* [WHAT YOU SHOULD DO]:
Can you reproduce the material below line for line, changing nothing?

* [DATASET ENTRIES]:
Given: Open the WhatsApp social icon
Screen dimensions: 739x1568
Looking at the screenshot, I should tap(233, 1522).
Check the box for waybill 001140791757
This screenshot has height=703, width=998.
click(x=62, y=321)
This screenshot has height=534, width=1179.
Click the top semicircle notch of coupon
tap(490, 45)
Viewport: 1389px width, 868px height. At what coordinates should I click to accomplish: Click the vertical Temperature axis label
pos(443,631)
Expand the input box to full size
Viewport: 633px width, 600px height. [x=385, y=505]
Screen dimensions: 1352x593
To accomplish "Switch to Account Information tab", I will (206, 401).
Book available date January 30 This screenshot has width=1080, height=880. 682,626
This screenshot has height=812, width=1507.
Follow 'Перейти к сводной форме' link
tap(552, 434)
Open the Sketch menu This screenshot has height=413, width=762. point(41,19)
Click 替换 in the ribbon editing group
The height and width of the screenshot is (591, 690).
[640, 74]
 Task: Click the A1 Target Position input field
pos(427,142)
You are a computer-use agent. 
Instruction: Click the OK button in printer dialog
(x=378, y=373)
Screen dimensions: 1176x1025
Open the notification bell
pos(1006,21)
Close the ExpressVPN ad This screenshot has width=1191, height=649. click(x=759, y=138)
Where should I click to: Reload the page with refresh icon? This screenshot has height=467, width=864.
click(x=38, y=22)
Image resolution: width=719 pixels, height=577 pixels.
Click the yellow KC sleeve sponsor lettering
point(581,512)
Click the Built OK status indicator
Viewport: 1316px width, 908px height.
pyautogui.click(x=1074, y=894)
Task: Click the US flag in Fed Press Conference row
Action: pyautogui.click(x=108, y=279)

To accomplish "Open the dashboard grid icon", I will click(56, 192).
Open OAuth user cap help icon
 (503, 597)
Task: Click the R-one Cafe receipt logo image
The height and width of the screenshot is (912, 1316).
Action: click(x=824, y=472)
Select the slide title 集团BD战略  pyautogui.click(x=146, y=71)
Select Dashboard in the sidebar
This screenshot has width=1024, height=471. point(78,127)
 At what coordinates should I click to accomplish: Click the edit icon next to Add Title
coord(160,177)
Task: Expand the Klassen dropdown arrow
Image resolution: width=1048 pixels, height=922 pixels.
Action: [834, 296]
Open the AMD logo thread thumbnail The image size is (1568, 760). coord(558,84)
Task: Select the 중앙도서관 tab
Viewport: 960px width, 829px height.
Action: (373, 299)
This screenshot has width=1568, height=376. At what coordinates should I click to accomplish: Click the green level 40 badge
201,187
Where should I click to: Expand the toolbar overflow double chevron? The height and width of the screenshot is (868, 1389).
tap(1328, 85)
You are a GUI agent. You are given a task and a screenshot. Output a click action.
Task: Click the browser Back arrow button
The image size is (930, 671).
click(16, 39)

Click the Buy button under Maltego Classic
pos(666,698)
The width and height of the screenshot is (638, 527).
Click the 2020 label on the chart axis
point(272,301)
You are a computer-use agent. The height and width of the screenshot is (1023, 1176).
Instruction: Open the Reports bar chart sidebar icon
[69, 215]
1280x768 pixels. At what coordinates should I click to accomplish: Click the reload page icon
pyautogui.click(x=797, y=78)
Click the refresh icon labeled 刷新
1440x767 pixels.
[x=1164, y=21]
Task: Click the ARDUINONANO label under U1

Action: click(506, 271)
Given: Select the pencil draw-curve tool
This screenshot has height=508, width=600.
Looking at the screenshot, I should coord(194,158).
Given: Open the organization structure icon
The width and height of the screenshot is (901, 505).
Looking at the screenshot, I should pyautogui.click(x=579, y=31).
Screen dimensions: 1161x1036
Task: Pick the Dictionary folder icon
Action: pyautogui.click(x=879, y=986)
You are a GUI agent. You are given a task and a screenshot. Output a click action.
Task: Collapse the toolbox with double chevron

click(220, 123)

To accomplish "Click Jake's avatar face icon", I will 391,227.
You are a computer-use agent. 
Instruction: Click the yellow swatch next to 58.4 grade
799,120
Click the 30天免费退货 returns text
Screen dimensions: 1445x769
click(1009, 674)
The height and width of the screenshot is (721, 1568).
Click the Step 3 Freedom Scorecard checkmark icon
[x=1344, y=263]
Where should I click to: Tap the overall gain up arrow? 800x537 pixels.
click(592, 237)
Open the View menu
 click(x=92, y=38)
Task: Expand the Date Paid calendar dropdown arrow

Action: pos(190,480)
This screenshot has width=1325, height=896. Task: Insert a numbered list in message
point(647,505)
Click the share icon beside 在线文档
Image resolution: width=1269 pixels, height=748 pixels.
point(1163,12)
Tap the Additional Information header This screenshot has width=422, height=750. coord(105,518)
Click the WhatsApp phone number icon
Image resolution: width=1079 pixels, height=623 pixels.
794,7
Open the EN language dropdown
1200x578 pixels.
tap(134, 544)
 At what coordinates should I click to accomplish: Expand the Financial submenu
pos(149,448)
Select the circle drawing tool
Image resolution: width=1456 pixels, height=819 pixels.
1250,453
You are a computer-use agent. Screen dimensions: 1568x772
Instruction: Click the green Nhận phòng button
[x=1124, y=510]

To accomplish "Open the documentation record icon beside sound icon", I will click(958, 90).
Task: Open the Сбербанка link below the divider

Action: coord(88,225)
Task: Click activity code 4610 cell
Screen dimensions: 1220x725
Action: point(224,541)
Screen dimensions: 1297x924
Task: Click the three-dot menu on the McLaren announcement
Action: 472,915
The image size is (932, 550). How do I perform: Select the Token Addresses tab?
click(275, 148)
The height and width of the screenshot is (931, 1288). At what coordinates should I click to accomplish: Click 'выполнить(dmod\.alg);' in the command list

* [RESULT OF THE TASK]:
Given: Open the WhatsApp social icon
Screen dimensions: 739x1568
Looking at the screenshot, I should tap(233, 1522).
Check the box for waybill 001140791757
This screenshot has height=703, width=998.
click(x=62, y=321)
This screenshot has height=534, width=1179.
Click the top semicircle notch of coupon
tap(490, 45)
Viewport: 1389px width, 868px height. At what coordinates should I click to accomplish: Click the vertical Temperature axis label
pos(443,631)
Expand the input box to full size
Viewport: 633px width, 600px height. [x=385, y=505]
Screen dimensions: 1352x593
To accomplish "Switch to Account Information tab", I will (206, 401).
Book available date January 30 This screenshot has width=1080, height=880. 682,626
This screenshot has height=812, width=1507.
Follow 'Перейти к сводной форме' link
tap(552, 434)
Open the Sketch menu This screenshot has height=413, width=762. point(41,19)
Click 替换 in the ribbon editing group
The height and width of the screenshot is (591, 690).
[640, 74]
 Task: Click the A1 Target Position input field
pos(427,142)
You are a computer-use agent. 
Instruction: Click the OK button in printer dialog
(x=378, y=373)
Screen dimensions: 1176x1025
Open the notification bell
pos(1006,21)
Close the ExpressVPN ad This screenshot has width=1191, height=649. click(x=759, y=138)
Where should I click to: Reload the page with refresh icon? This screenshot has height=467, width=864.
click(x=38, y=22)
Image resolution: width=719 pixels, height=577 pixels.
Click the yellow KC sleeve sponsor lettering
point(581,512)
Click the Built OK status indicator
Viewport: 1316px width, 908px height.
pyautogui.click(x=1074, y=894)
Task: Click the US flag in Fed Press Conference row
Action: pyautogui.click(x=108, y=279)

To accomplish "Open the dashboard grid icon", I will click(56, 192).
Open OAuth user cap help icon
 (503, 597)
Task: Click the R-one Cafe receipt logo image
The height and width of the screenshot is (912, 1316).
Action: click(x=824, y=472)
Select the slide title 集团BD战略  pyautogui.click(x=146, y=71)
Select Dashboard in the sidebar
This screenshot has width=1024, height=471. point(78,127)
 At what coordinates should I click to accomplish: Click the edit icon next to Add Title
coord(160,177)
Task: Expand the Klassen dropdown arrow
Image resolution: width=1048 pixels, height=922 pixels.
Action: [834, 296]
Open the AMD logo thread thumbnail The image size is (1568, 760). coord(558,84)
Task: Select the 중앙도서관 tab
Viewport: 960px width, 829px height.
Action: (373, 299)
This screenshot has width=1568, height=376. At what coordinates should I click to accomplish: Click the green level 40 badge
201,187
Where should I click to: Expand the toolbar overflow double chevron? The height and width of the screenshot is (868, 1389).
tap(1328, 85)
You are a GUI agent. You are given a task and a screenshot. Output a click action.
Task: Click the browser Back arrow button
The image size is (930, 671).
click(16, 39)

Click the Buy button under Maltego Classic
pos(666,698)
The width and height of the screenshot is (638, 527).
Click the 2020 label on the chart axis
point(272,301)
You are a computer-use agent. The height and width of the screenshot is (1023, 1176).
Instruction: Open the Reports bar chart sidebar icon
[69, 215]
1280x768 pixels. At what coordinates should I click to accomplish: Click the reload page icon
pyautogui.click(x=797, y=78)
Click the refresh icon labeled 刷新
1440x767 pixels.
[x=1164, y=21]
Task: Click the ARDUINONANO label under U1

Action: click(506, 271)
Given: Select the pencil draw-curve tool
This screenshot has height=508, width=600.
Looking at the screenshot, I should coord(194,158).
Given: Open the organization structure icon
The width and height of the screenshot is (901, 505).
Looking at the screenshot, I should pyautogui.click(x=579, y=31).
Screen dimensions: 1161x1036
Task: Pick the Dictionary folder icon
Action: pyautogui.click(x=879, y=986)
You are a GUI agent. You are given a task and a screenshot. Output a click action.
Task: Collapse the toolbox with double chevron

click(220, 123)

To accomplish "Click Jake's avatar face icon", I will 391,227.
You are a computer-use agent. 
Instruction: Click the yellow swatch next to 58.4 grade
799,120
Click the 30天免费退货 returns text
Screen dimensions: 1445x769
click(1009, 674)
The height and width of the screenshot is (721, 1568).
Click the Step 3 Freedom Scorecard checkmark icon
[x=1344, y=263]
Where should I click to: Tap the overall gain up arrow? 800x537 pixels.
click(592, 237)
Open the View menu
 click(x=92, y=38)
Task: Expand the Date Paid calendar dropdown arrow

Action: pos(190,480)
This screenshot has width=1325, height=896. Task: Insert a numbered list in message
point(647,505)
Click the share icon beside 在线文档
Image resolution: width=1269 pixels, height=748 pixels.
point(1163,12)
Tap the Additional Information header This screenshot has width=422, height=750. coord(105,518)
Click the WhatsApp phone number icon
Image resolution: width=1079 pixels, height=623 pixels.
794,7
Open the EN language dropdown
1200x578 pixels.
tap(134, 544)
 At what coordinates should I click to accomplish: Expand the Financial submenu
pos(149,448)
Select the circle drawing tool
Image resolution: width=1456 pixels, height=819 pixels.
1250,453
You are a computer-use agent. Screen dimensions: 1568x772
Instruction: Click the green Nhận phòng button
[x=1124, y=510]

To accomplish "Open the documentation record icon beside sound icon", I will click(958, 90).
Task: Open the Сбербанка link below the divider

Action: coord(88,225)
Task: Click activity code 4610 cell
Screen dimensions: 1220x725
Action: point(224,541)
Screen dimensions: 1297x924
Task: Click the three-dot menu on the McLaren announcement
Action: 472,915
The image size is (932, 550). How do I perform: Select the Token Addresses tab?
click(275, 148)
The height and width of the screenshot is (931, 1288). At what coordinates should I click to accomplish: Click 'выполнить(dmod\.alg);' in the command list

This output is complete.